__SUPPLIED RECORDS__

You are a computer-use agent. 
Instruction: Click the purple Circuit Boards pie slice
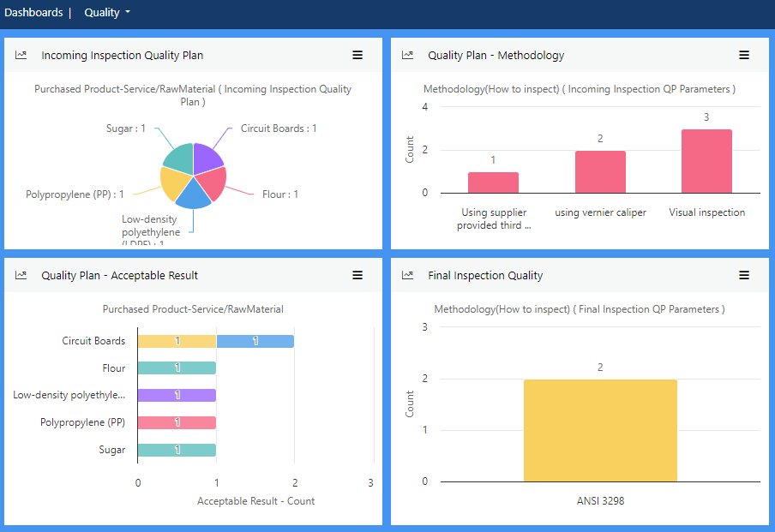pyautogui.click(x=206, y=158)
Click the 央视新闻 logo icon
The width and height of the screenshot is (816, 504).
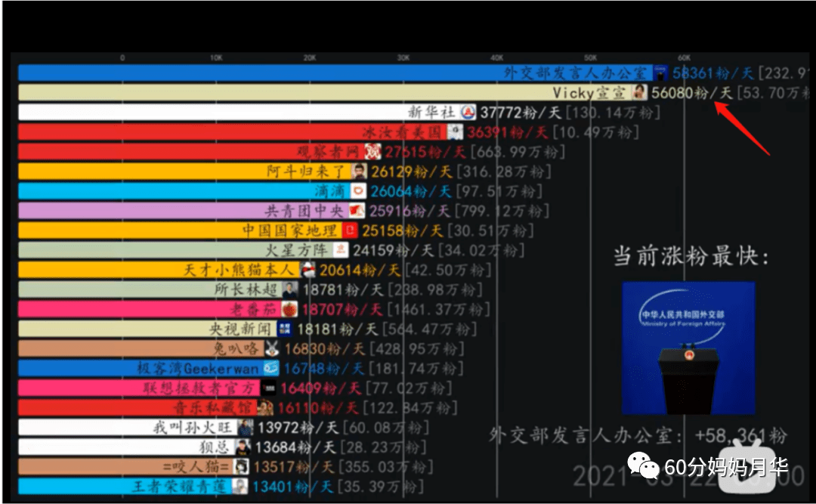tap(284, 329)
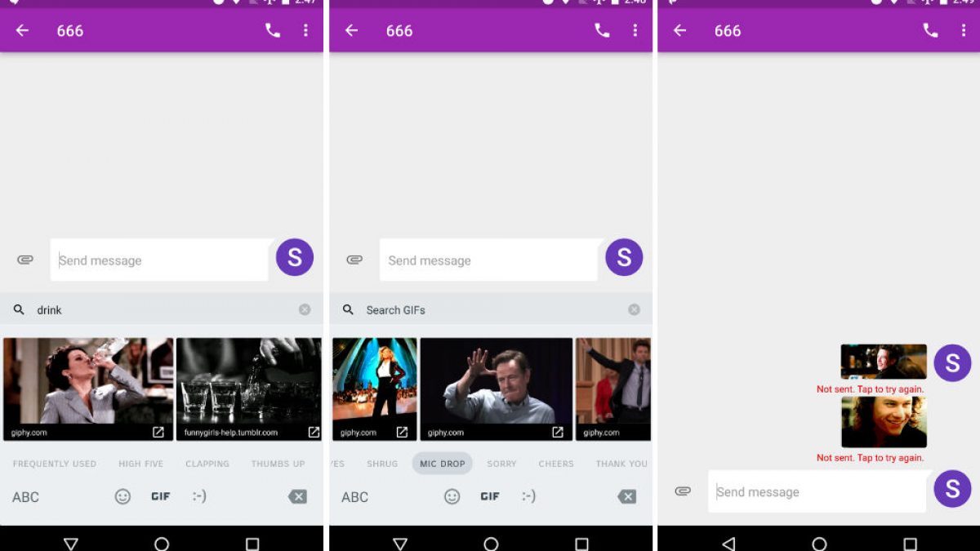Select the HIGH FIVE GIF category

pyautogui.click(x=140, y=464)
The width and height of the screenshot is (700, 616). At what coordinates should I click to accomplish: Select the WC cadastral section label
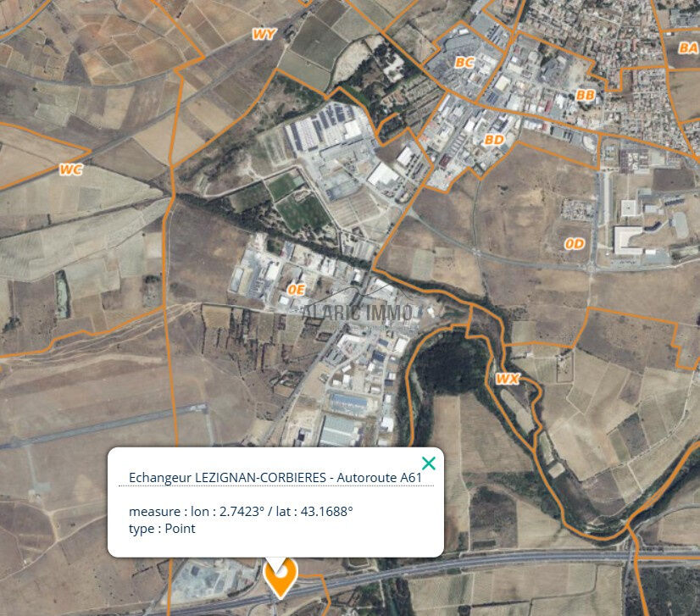pyautogui.click(x=71, y=169)
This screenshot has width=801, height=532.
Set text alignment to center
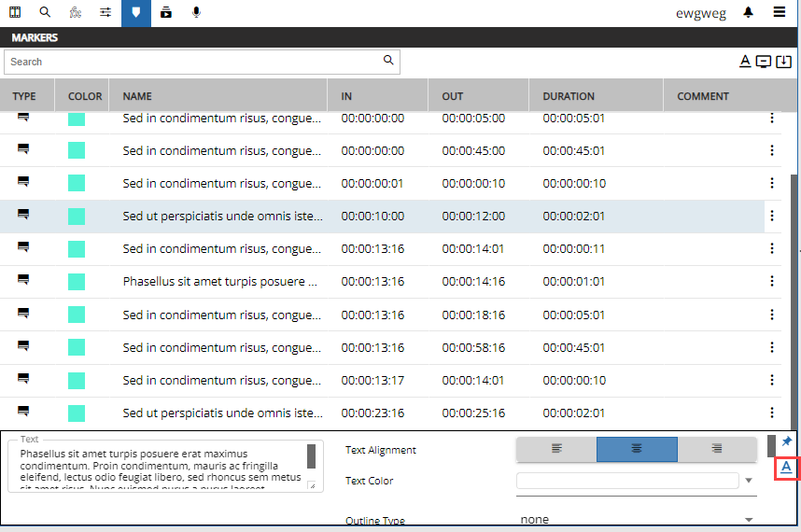(637, 449)
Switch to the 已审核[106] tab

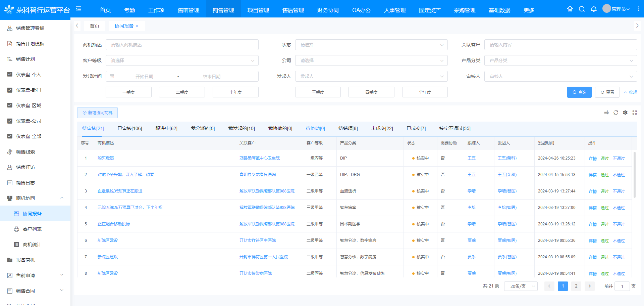tap(130, 128)
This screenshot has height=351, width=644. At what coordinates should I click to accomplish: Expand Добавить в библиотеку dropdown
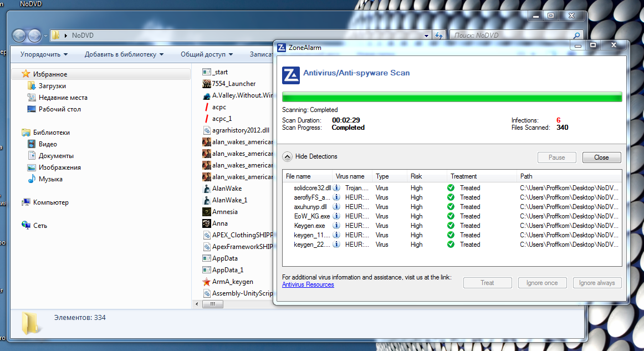click(124, 54)
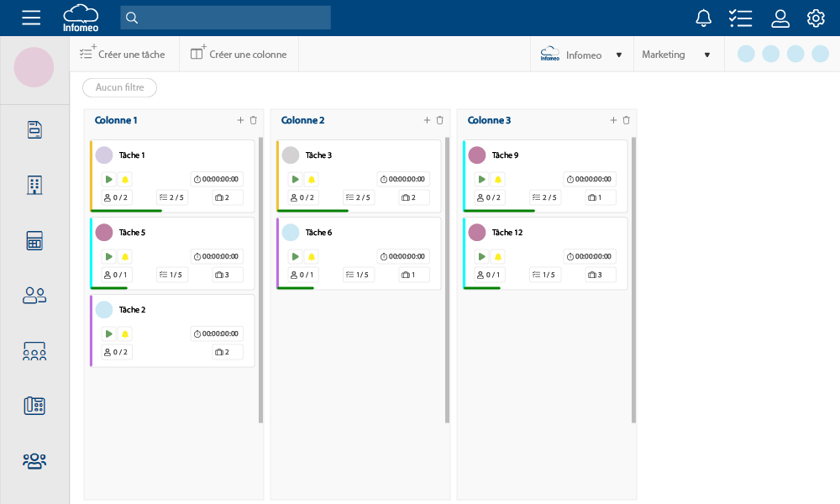Toggle the reminder bell on Tâche 3
The width and height of the screenshot is (840, 504).
[x=312, y=179]
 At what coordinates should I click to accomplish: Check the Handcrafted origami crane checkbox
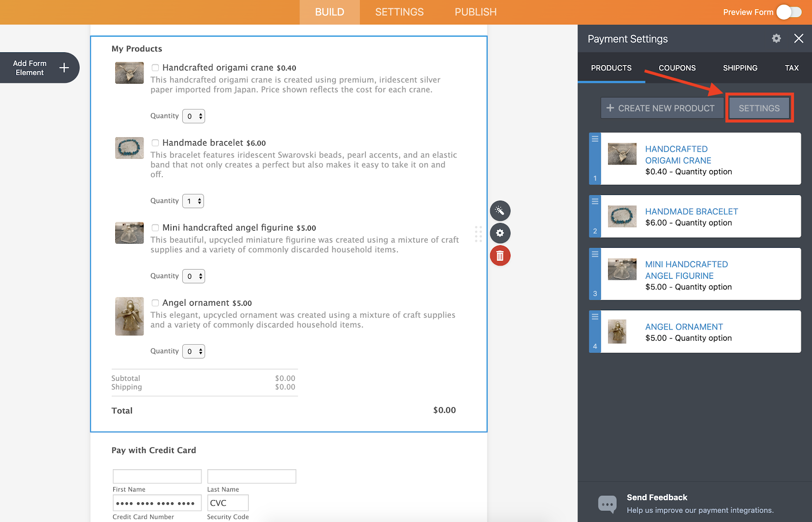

__TASK STATEMENT__
From the material above, write out exactly the lines from the line with "Switch to the 已审核[106] tab" through the closing line, inclusive, and no pictures.

__OUTPUT FOR THIS EXERCISE__
Switch to the 已审核[106] tab

tap(130, 128)
This screenshot has height=351, width=644. At what coordinates should I click to accomplish: Expand Добавить в библиотеку dropdown
click(124, 54)
Toggle the reminder bell on Tâche 3
The width and height of the screenshot is (840, 504).
[x=312, y=179]
 At what coordinates should I click to accomplish: Check the Handcrafted origami crane checkbox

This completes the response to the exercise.